What you give must be the lines from the one containing "Task: Click the 0.0120%" through the last line of the listing below, exactly, with nothing else and no pictures.
--- Supplied entries Enclosed Below ---
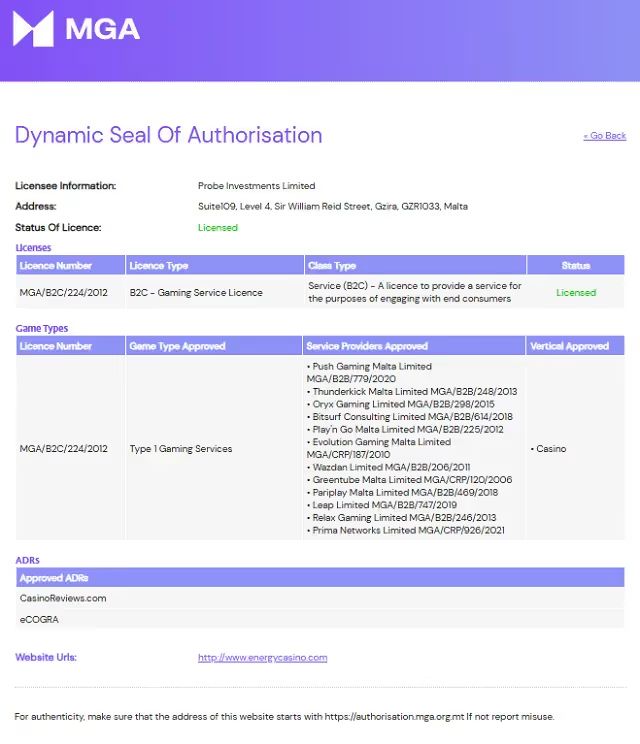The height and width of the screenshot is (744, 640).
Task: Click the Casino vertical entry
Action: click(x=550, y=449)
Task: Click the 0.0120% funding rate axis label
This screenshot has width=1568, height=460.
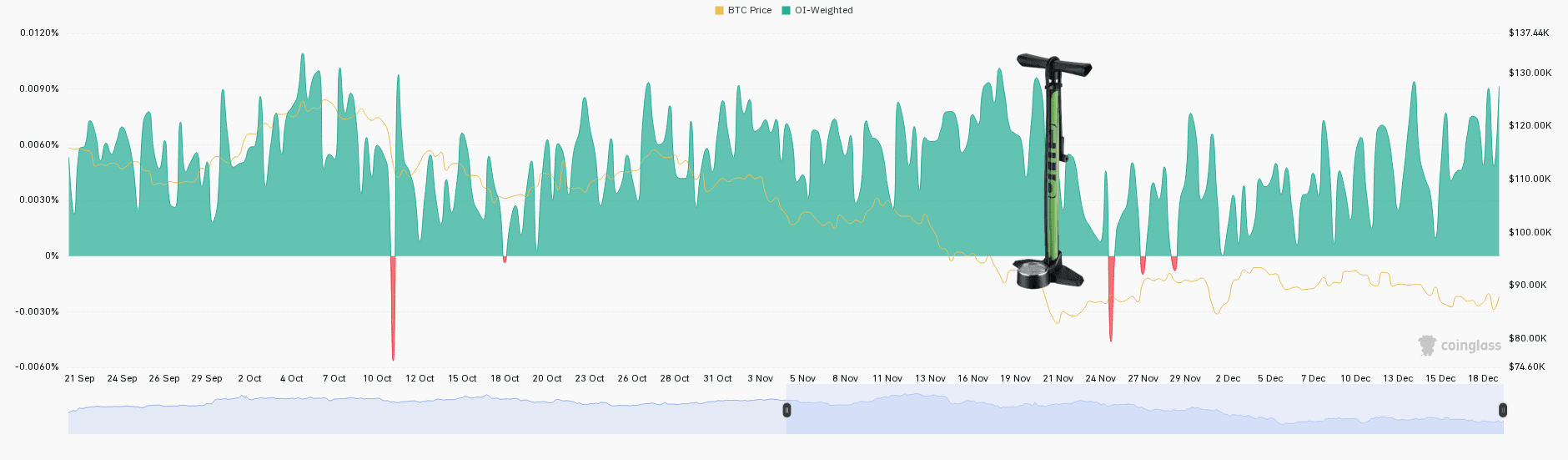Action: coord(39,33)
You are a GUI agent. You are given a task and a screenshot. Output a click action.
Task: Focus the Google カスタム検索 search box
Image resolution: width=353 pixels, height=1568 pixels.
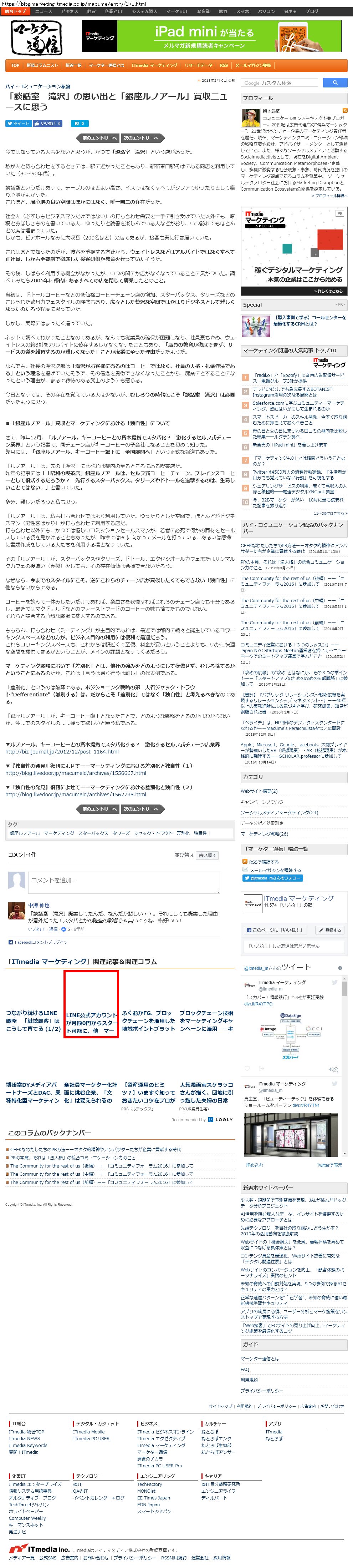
--- End of Enclosed Supplied entries ---
(Exercise output):
Task: Click the 0.0120% funding rate axis label
This screenshot has width=1568, height=460.
Action: coord(39,33)
You are a GUI agent. You are given a task and a screenshot. Output a click action.
Task: Focus the Google カスタム検索 search box
Image resolution: width=353 pixels, height=1568 pixels.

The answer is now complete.